What you need to do ▸ Format the lines of the material as a JSON list of strings, one string per line and with blank lines omitted, starting with the line that contains "You are a computer-use agent. 1101x773" and continuing through the line that contains "[x=118, y=1201]".

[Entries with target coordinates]
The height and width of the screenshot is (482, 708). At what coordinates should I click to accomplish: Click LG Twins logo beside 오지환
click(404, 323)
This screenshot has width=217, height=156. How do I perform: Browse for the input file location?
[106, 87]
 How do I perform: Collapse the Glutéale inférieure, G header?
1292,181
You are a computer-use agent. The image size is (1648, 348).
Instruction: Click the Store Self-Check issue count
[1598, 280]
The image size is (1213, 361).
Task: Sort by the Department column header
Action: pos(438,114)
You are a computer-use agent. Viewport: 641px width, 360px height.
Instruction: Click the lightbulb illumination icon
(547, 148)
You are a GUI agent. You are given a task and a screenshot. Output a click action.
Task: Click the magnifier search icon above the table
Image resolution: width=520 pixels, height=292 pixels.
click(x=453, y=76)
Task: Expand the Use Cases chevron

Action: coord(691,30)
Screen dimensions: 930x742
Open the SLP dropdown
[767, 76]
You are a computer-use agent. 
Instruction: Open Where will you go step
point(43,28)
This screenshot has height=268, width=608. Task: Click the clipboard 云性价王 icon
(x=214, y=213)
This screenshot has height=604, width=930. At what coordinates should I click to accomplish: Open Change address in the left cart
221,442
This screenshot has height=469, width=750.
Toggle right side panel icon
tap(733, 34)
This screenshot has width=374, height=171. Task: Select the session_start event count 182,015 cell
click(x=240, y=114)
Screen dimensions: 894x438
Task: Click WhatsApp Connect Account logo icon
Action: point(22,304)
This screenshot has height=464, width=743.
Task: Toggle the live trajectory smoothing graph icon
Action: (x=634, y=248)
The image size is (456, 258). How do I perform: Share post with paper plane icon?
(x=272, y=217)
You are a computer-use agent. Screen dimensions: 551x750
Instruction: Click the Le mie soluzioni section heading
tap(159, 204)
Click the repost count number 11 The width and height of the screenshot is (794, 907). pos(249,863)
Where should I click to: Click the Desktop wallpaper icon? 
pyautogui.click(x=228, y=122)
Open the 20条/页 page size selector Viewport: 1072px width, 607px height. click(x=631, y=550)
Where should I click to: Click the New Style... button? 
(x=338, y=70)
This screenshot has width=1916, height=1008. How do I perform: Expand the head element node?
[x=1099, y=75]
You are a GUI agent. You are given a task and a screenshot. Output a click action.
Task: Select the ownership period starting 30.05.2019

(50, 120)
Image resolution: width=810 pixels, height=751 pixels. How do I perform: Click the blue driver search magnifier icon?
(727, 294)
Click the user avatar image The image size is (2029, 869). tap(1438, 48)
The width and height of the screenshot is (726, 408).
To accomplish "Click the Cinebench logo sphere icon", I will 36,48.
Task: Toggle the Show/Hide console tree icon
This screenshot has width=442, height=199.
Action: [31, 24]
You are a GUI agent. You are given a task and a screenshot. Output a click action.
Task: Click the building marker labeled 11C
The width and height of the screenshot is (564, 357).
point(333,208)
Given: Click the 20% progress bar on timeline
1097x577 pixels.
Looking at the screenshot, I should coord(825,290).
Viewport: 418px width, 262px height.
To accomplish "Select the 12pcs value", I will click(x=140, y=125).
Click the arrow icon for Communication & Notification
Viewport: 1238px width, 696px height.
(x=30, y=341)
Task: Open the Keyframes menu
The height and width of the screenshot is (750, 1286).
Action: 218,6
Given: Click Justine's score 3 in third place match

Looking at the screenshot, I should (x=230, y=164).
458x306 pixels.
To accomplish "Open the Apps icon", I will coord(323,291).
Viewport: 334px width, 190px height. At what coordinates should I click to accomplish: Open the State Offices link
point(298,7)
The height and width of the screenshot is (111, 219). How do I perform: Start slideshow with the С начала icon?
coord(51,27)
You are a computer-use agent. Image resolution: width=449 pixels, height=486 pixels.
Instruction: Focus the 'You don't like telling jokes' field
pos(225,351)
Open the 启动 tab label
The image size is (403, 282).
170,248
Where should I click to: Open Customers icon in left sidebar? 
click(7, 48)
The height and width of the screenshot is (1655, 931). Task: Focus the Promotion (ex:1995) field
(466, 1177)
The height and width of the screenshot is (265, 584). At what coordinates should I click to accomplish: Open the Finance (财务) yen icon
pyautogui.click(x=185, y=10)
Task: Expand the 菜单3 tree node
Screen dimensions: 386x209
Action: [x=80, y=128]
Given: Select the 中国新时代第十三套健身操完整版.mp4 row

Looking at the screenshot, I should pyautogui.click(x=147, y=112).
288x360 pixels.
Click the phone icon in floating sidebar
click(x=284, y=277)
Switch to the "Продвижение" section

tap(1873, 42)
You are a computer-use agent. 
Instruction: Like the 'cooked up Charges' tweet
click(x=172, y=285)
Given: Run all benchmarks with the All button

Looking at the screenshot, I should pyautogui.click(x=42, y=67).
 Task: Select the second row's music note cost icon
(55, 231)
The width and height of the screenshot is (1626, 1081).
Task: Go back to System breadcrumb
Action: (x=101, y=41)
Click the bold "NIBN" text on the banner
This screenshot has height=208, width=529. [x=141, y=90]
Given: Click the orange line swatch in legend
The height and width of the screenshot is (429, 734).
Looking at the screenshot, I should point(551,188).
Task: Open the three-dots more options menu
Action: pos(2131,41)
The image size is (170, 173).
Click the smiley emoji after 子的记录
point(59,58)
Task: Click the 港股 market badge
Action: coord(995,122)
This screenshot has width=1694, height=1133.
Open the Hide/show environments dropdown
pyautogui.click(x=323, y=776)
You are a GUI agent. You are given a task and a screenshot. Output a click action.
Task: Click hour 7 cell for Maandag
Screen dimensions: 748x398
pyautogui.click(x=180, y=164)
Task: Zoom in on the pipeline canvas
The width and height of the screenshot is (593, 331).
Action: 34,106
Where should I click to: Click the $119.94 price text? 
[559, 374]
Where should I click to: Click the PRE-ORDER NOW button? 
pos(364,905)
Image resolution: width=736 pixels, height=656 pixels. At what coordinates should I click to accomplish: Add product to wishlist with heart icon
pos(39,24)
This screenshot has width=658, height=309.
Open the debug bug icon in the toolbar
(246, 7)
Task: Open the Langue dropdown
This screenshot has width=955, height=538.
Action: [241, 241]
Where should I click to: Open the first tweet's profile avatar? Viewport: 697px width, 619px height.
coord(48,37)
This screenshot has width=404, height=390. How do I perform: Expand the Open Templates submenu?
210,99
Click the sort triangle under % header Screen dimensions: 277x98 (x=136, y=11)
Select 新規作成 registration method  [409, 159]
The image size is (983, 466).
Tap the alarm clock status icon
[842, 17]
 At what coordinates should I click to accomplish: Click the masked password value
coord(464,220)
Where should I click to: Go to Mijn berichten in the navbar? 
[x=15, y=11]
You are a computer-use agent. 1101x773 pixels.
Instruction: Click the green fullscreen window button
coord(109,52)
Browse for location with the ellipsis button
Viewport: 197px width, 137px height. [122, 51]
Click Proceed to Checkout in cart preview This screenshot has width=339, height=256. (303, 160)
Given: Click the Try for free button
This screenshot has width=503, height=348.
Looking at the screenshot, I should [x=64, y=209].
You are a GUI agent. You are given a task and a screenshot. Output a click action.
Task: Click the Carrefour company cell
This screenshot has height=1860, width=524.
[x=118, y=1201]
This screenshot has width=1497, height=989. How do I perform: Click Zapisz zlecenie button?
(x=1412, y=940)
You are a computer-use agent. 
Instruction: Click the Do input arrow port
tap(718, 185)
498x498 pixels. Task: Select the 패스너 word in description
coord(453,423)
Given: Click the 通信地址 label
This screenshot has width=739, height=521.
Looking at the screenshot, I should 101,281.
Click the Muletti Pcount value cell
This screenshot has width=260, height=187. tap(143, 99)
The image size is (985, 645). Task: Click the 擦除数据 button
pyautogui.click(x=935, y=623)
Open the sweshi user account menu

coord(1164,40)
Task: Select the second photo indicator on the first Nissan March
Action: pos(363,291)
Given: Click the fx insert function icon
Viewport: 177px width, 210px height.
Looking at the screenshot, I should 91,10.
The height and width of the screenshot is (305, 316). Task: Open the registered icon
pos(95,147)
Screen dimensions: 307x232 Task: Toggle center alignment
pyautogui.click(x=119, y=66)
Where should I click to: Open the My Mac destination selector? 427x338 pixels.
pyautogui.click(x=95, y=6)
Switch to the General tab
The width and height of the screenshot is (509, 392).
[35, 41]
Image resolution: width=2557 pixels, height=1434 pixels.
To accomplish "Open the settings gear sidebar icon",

Result ▸
[
  "You are a computer-use agent. 1101x773 pixels.",
  "Instruction: Click the green fullscreen window button",
  "coord(109,52)",
  "Browse for location with the ellipsis button",
  "Viewport: 197px width, 137px height. [122, 51]",
  "Click Proceed to Checkout in cart preview This screenshot has width=339, height=256. (303, 160)",
  "Given: Click the Try for free button",
  "This screenshot has width=503, height=348.",
  "Looking at the screenshot, I should [x=64, y=209].",
  "You are a GUI agent. You are given a task and a screenshot. Output a click action.",
  "Task: Click the Carrefour company cell",
  "This screenshot has height=1860, width=524.",
  "[x=118, y=1201]"
]